I saw on Twitter this afternoon a paraphrase of a quote from Nassim Taleb to the effect that if you see a six-sigma event, that’s evidence that it wasn’t really a six-sigma event.

What does that mean? Six sigma means six standard deviations away from the mean of a probability distribution, sigma (σ) being the common notation for a standard deviation. Moreover, the underlying distribution is implicitly a normal (Gaussian) distribution; people don’t commonly talk about “six sigma” in the context of other distributions [1]. Here’s a table to indicate the odds against a *k*-sigma event for various *k*.

|-------+-----------------| | Sigma | Odds | |-------+-----------------| | 1 | 2 : 1 | | 2 | 21 : 1 | | 3 | 370 : 1 | | 4 | 16,000 : 1 | | 5 | 1,700,000 : 1 | | 6 | 500,000,000 : 1 | |-------+-----------------|

If you see something that according to your assumptions should happen twice in a billion tries, maybe you’ve seen something extraordinarily rare, or maybe your assumptions were wrong. Taleb’s comment suggests the latter is more likely.

## Bayes rule and Bayes factors

You could formalize this with Bayes rule. For example, suppose you’re 99% sure the thing you’re looking at has a normal distribution with variance 1, but you’re willing to concede there’s a 1% chance that what you’re looking at has a heavier-tailed distribution, say a Student *t* distribution with 10 degrees of freedom, rescaled to also have variance 1.

It’s hard to tell the two distributions apart, especially in the tails. But although both are small in the tails, the normal is *relatively* much smaller.

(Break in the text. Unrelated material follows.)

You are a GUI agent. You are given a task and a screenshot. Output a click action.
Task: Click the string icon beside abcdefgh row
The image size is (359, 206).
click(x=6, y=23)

Now suppose you’ve seen an observation greater than 6. The Bayes factor in favor of the *t* distribution hypothesis is 272. This means that even though before seeing any data you thought the odds were 99 to 1 in favor of the data coming from a normal distribution, after seeing such a large observation you would put the odds at 272 to 1 in favor of the *t* distribution.

If you allow a small possibility that your assumption of a normal distribution is wrong (see Cromwell’s rule) then seeing an extreme event will radically change your mind. You don’t have to think the heavier-tailed distribution is equally likely, just a possibility. If you *did* think *a priori* that both possibilities were equally likely, the posterior odds for the *t* distribution would be 27,000 to 1.

In this example we’re comparing the normal distribution to a very specific and somewhat arbitrary alternative. Our alternative was just an example. You could have picked a wide variety of alternatives that would have given a qualitatively similar result, reversing your *a priori* confidence in a normal model.

By the way, a *t* distribution with 10 degrees of freedom is not a very heavy-tailed distribution. It has heavier tails than a normal for sure, but not nearly as heavy as a Cauchy, which corresponds to a *t* with only one degree of freedom. If we had used a distribution with a heavier tail, the posterior odds in favor of that distribution would have been higher.

***

[1] A six-sigma event isn’t that rare unless your probability distribution is normal. By Markov’s inequality, the probability is less than 1/36 for any distribution. The rarity of six-sigma events comes from the assumption of a normal distribution more than from the number of sigmas per se.